Second-Line Neuromodulators
Low-dose tricyclic antidepressants (TCAs) are the preferred second-line treatment for global symptoms and abdominal pain in IBS 1. Start amitriptyline at 10 mg once daily and titrate slowly to maximum 30-50 mg once daily 1. Provide careful explanation about their use as gut-brain neuromodulators, not antidepressants, and counsel about side effects 1.
Selective serotonin reuptake inhibitors (SSRIs) should be preferred when concurrent mood disorder is present, as low-dose TCAs are unlikely to address psychological symptoms 1. SSRIs may be effective for global symptoms but have weaker evidence than TCAs 1.
Psychological and Behavioral Interventions
Brain-gut behavioral therapies (BGBTs) should be considered for patients with moderate to severe symptoms refractory to pharmacological treatment for 12 months 2. Cognitive behavioral therapy and gut-directed hypnotherapy have the largest evidence base 1. Mindfulness-based stress reduction is a promising approach that can be delivered in 45-minute daily sessions for 8 weeks 1.
Simple mindfulness strategies can be safely incorporated by non-mental-health professionals, such as dietitians teaching mindful eating exercises 1.
Referral Thresholds
Refer to gastroenterologist if diagnosis is in doubt or symptoms are refractory to primary care treatment 1.
Refer to specialist gastroenterology dietitian if patient consumes diet high in trigger foods, shows dietary deficits or nutritional deficiency, has unintended weight loss, or requests dietary modification advice 1.
Refer to gastropsychologist if patient shows moderate to severe depression/anxiety, suicidal ideation, low social support, impaired quality of life, avoidance behavior, or motivational deficiencies affecting self-management 1.
Refer to psychiatry or specialist psychologist if patient shows severe psychiatric illness, concern about medication misuse, or eating disorder 1.

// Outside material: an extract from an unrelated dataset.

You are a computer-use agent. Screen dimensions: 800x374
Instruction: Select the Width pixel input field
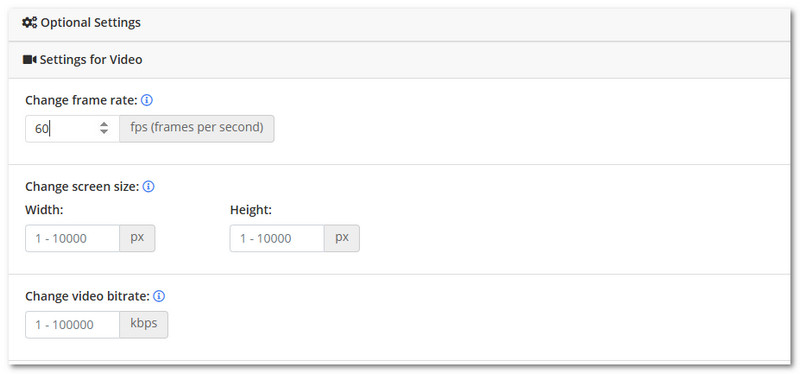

Treatment Monitoring and Adjustment
Review treatment efficacy after 3 months and discontinue ineffective medications 2. Assure patients you will remain involved in their care and work with other practitioners for holistic treatment 1. Acknowledge that symptoms may relapse and remit over time, requiring periodic treatment adjustment 2.
Common Pitfalls to Avoid
Do not pursue exhaustive investigation once IBS diagnosis is established 1. Do not use IgG antibody-based food elimination diets as they are not recommended 1. Do not implement low FODMAP diet without dietitian supervision or in patients with eating pathology or severe mental illness 1. Do not use low-dose TCAs to treat concurrent mood disorders—use SSRIs instead 1.